Panelist Tim Terrentine, vice president of the Kalamazoo economic development agency Southwest Michigan First, noted that the region covered by his organization is comprised of eight counties and nearly 250 frequently duplicative local units of government. But he said collaboration is on the rise, with one building authority taking over and standardizing building permits in three of those counties. Emergency dispatch is also being consolidated, he said.

Panelist H. James Williams, dean of the Seidman College of Business at Grand Valley State University in Allendale, said he's also seeing consolidation in government agencies like health departments. And he praised regional economic development efforts that pay little regard to local government boundaries.

"The fact is, you've already merged," Terrentine said. "I drove in yesterday and saw people moving back and forth across these lines we created."

Hollins said that the "elephant in the room" about local government collaboration in metro Detroit is race. "Detroit has a history" in that regard, he said, "Kalamazoo does not. Getting light rail across Eight Mile Road is a racial issue here." Hollins jokingly referred to Kalamazoo and Grand Rapids as "Pleasantville" compared to Detroit, "people bouncing around happy."

"They're not all happy," Williams insisted.

Terrentine noted that "on the west side of the state, we are cheering for Detroit. We understand that as Dr. King said, our fates are inextricably linked."

And he said Kalamazoo has found a way to use anonymous philanthropy for economic development, from the Kalamazoo Promise, anonymously donated money that offers every Kalamazoo Public Schools graduate free tuition to any Michigan college they can gain acceptance to, to a $100 million anonymous gift that is building a medical school for Western Michigan University.

When it comes to the city government's recent financial consent agreement with the state, the Michigan Chronicle's Bankole Thompson asked Jackson whether he could "bank on this model."

"Well, I know I couldn't bank on what's been going on the past 20 years," Jackson said. "I don't know if this is going to work or not without some form of bankruptcy, honestly."

And Jackson said he "really wished all these protesters had come out during the decline" of city finances, not waited until the city reached a fiscal crisis.

Health care was also called a key to economic development, with all panelists saying "eds and meds," educational and medical institutions, are worthy targets for growth.

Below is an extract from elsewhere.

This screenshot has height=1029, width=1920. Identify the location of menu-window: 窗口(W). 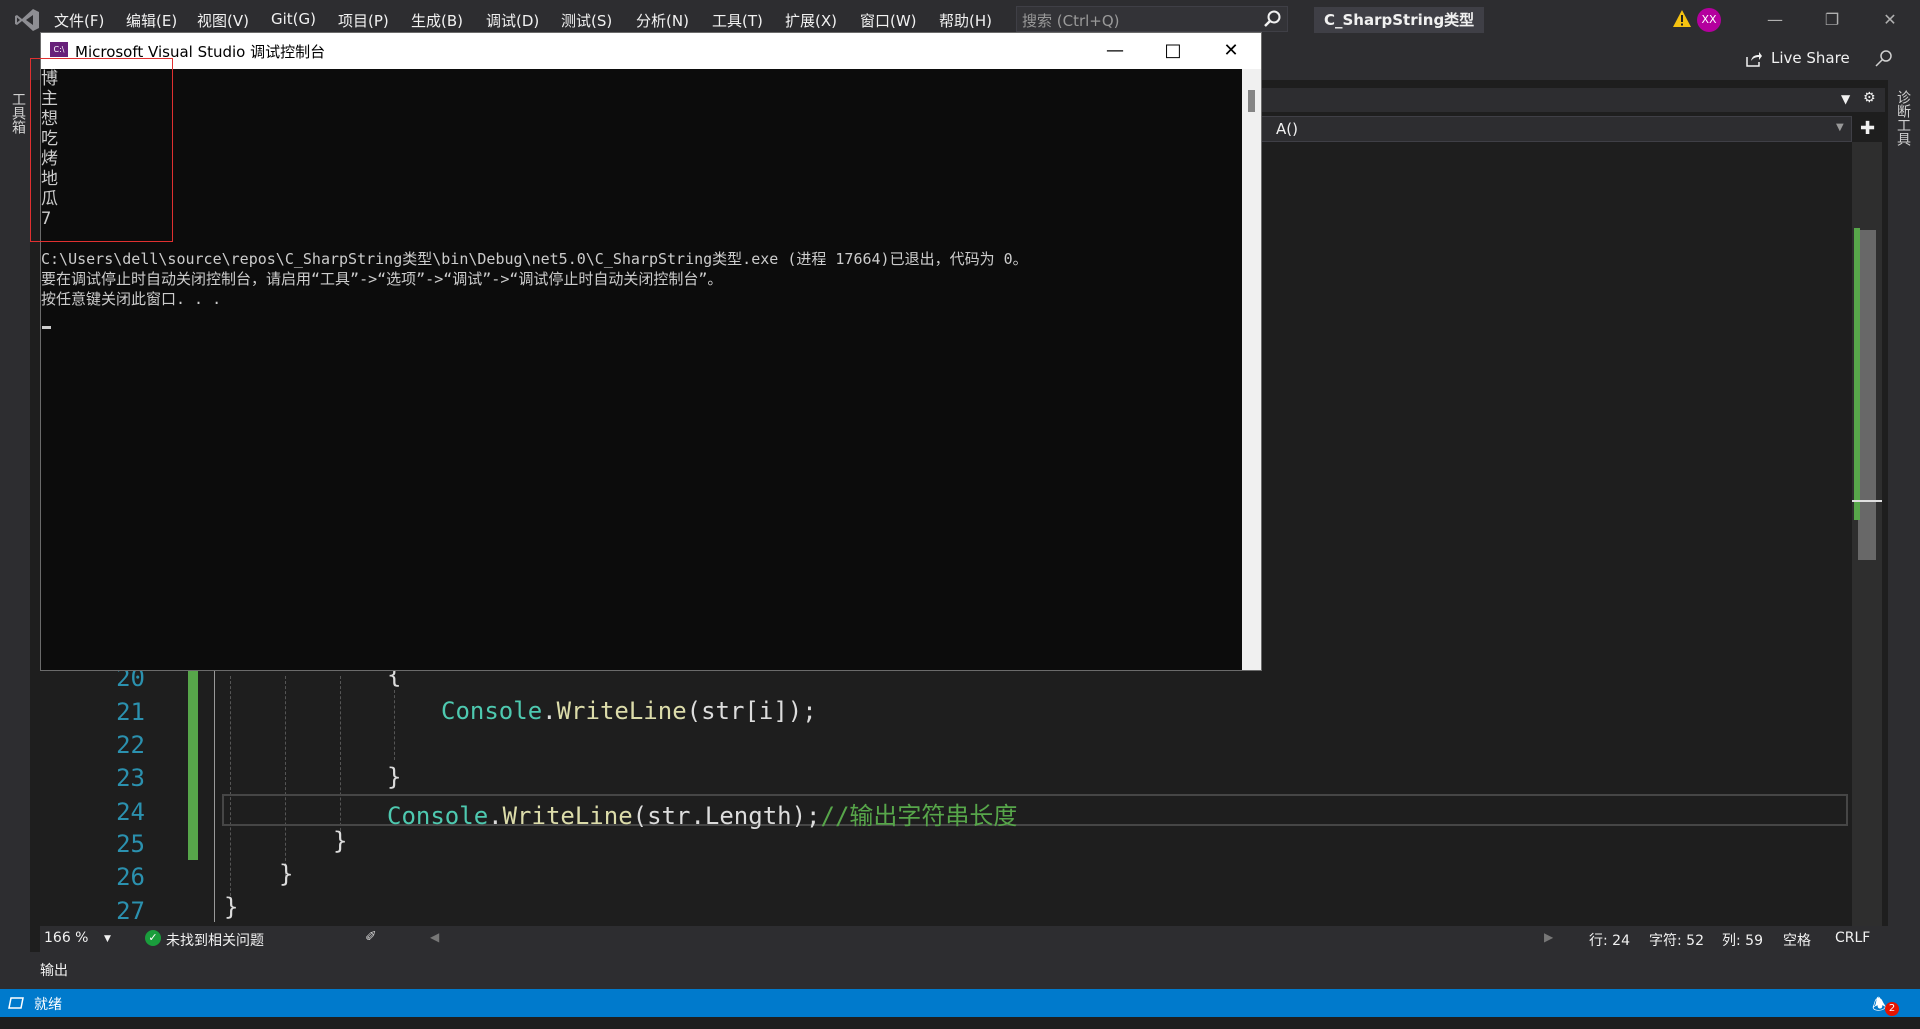
(888, 20).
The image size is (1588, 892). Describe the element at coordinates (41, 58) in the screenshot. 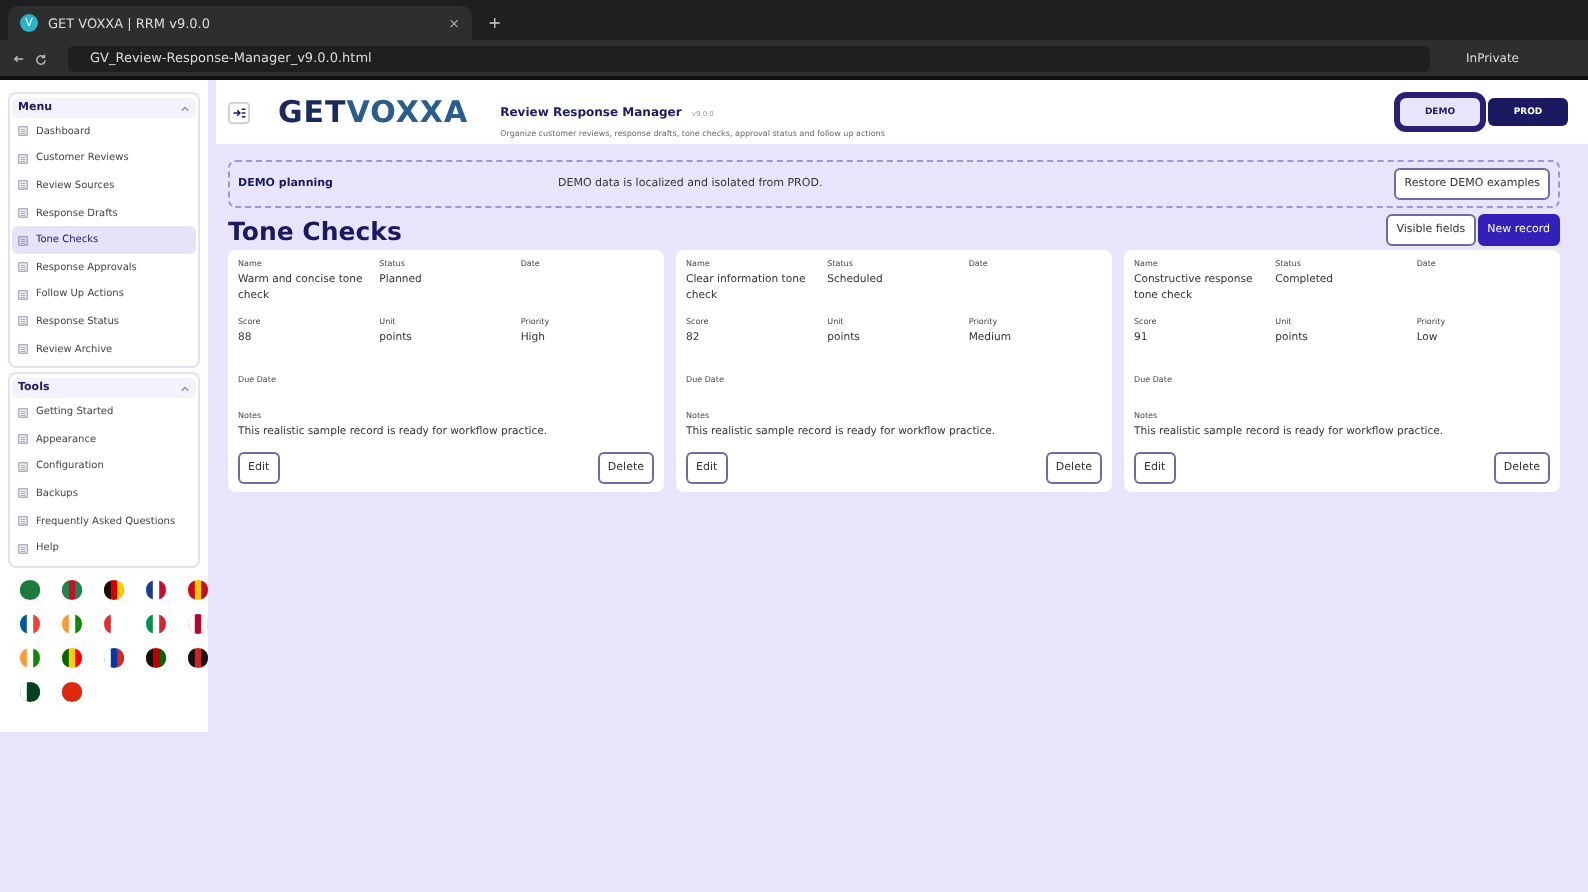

"Medical devices is something we do well," Terrentine said. "We make plastics and metal parts and bearings well."

At the end of the program, when asked to name a well-run city, Jackson named Toronto, where "special interests are not allowed to violate planning." Terrentine named Austin, Texas and its "eds and meds" growth strategy. Williams mentioned Minneapolis. And Hollins, asked last, complained that "you've taken all my favorites" before naming Washington, D.C., which he said has seen a renaissance after being an economic basket case.